I’ve been getting interested in online privacy recently and am feeling overwhelmed and unsure what level of privacy I can reach given my situation. I’m sorry if these questions have been asked before, I have tried to search past posts and either my searches have been poorly worded or the search function isn’t great.
My threat level is low, I don’t have anyone after me, but being on the wrong side of the last US election and the path the current administration is taking, I’d like to blend in and be as inconspicuous as I can reasonably achieve.
So as to not post a million questions at once, I’d like to ask only a few questions of my questions.
As a baseline, here’s what I’ve done so far.
Bought a Flint 3 router and hooked up VPN at the router level for all of our devices at home.
Bought a Mullvad subscription
Use ProtonMail/ProtonPass to Setup Email Aliases for most of my accounts (real IP associated, though)
Stopped using Google for primary email
Is it achievable to have two or more “identities”? Up until about two weeks ago, all my online activity has been tied to my IP and real name. Would it make sense to continue with activity like banking, investing, remote work, rent payments - really all the stuff that is more “essential” to have real identities linked to, under my normal IP, and all my other online activity separate? I do have some email aliases I’ve created through Proton but those were all done without the use of a VPN so I wonder if that’s even doing anything for my privacy, really.
Is it impossible to play online video games and have privacy? All the accounts I’ve made have been under real names and without a VPN. Often they require a subscription as well. I’m assuming using those accounts would mean any other efforts to hide myself would be made undone by simply logging in. I also only have 1 PC that I use as a daily driver and a separate laptop for work. So unless I just quit gaming altogether, it’s not feasible to just use a different device to keep things separated.
Is it reasonable to achieve privacy if my spouse continues to use YouTube and Instagram? They only use YouTube on our TV, so using a frontend isn’t feasible as far as I know. I’m working on expressing the importance of online privacy to them, but in the meantime I wonder if its worth it to continue down this path given everything my spouse does online. Surely all of their activity would link back to myself?
That’s actually a lot of progress and change you’ve made already! You may want to consider migrating away all your old accounts from GMail, preferably to separate aliases each. While at it, it’s a great idea to consider if you need the accounts at all. Most GDPR/CCPA deletion buttons / forms / requests don’t actually check or even care if you’re in EU or California, and you can just (ab)use them to remove unneeded accounts.

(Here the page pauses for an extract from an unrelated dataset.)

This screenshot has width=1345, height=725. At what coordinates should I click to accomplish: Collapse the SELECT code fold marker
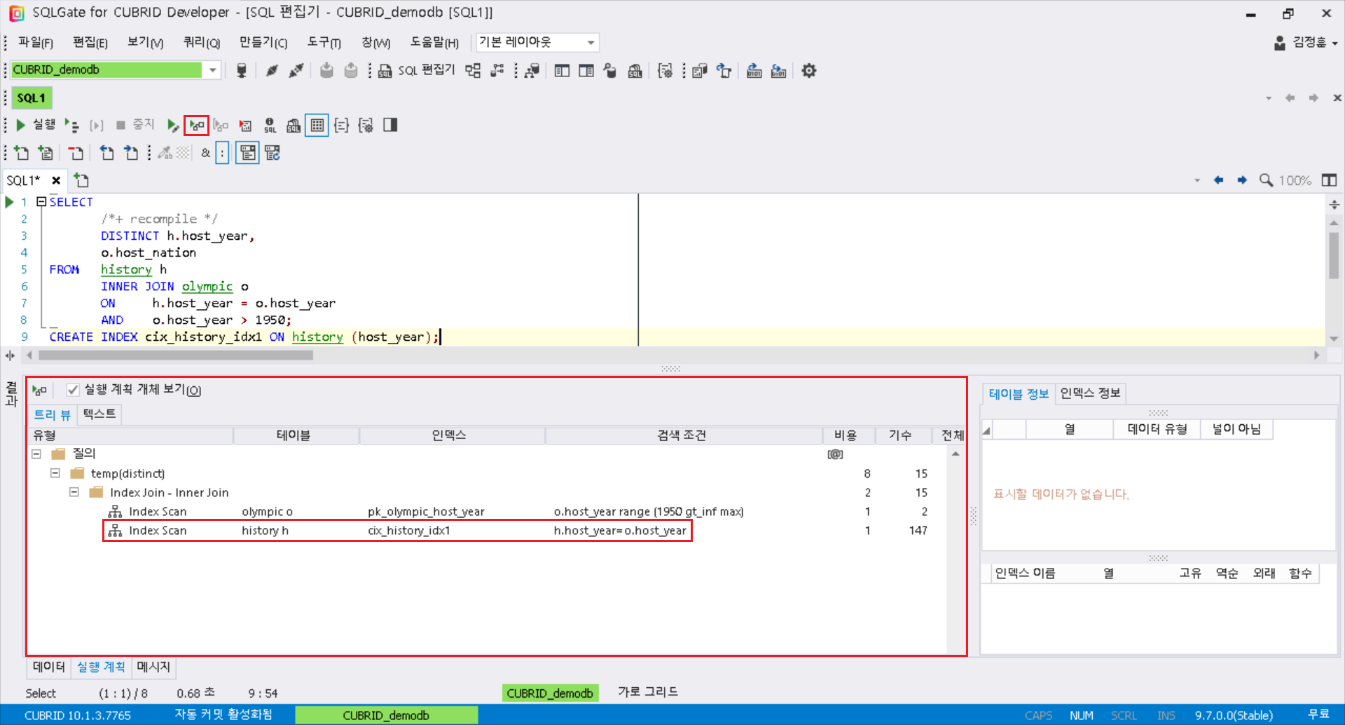[x=41, y=202]
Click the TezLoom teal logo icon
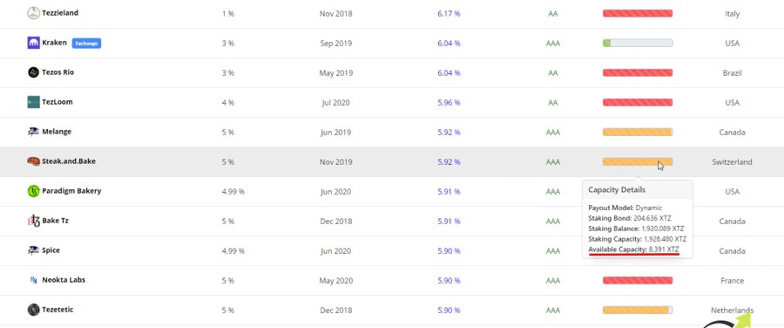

I think you should focus less on IP. It usually doesn’t mean shit in the age of CGNAT. Strictly regulated things like banking or renting you can’t do much about. You should still do the bare minimum and use mail aliases, but that’s about it.
It’s hard to give one-size-fits-all advice here. However I do have some tips:
Payment processors are separate entities from the services you pay for. Data you give them will often not be transmitted to the services. The “name on credit card” for example is likely never going to hit them.
Slightly relevant, but you’d want to choose the payment processor that sells your data to the least people. For example with Apple Pay it’s only Visa/Mastercard and your bank, and not Apple. (An additional pro is that it’s a bit more resistant to false positive fraud detections that you may otherwise suffer from when using a VPN.) Obviously crypto is even better.
Billing addresses are only for tax reasons for the companies. You can just make up whatever (maybe in the same taxation jurisdiction as else it may be technically fraud), no one really gives a shit.
Consider using gift cards where possible. They can be purchased both offline for cash and online for crypto.
Also consider your privacy regarding 3rd parties linking your identities, it’s a much more realistic threat to the average player. Use different usernames, don’t link your accounts across platforms, and obviously don’t plaster your real name everywhere. Bonus points for using unsearchable names, like short or number only names.
Privacy is not something you either achieve or not. Advances you’ve made aren’t going to be erased because they watch a youtube video, and in fact they’re often completely orthogonal issues.
I know this is a bit unrelated, but as far as I know with CGNAT your public IP address is often shared among a pool of ISP customers unless it’s using IPv6. I was wondering about this today, and I came across this post. Is what I know accurate?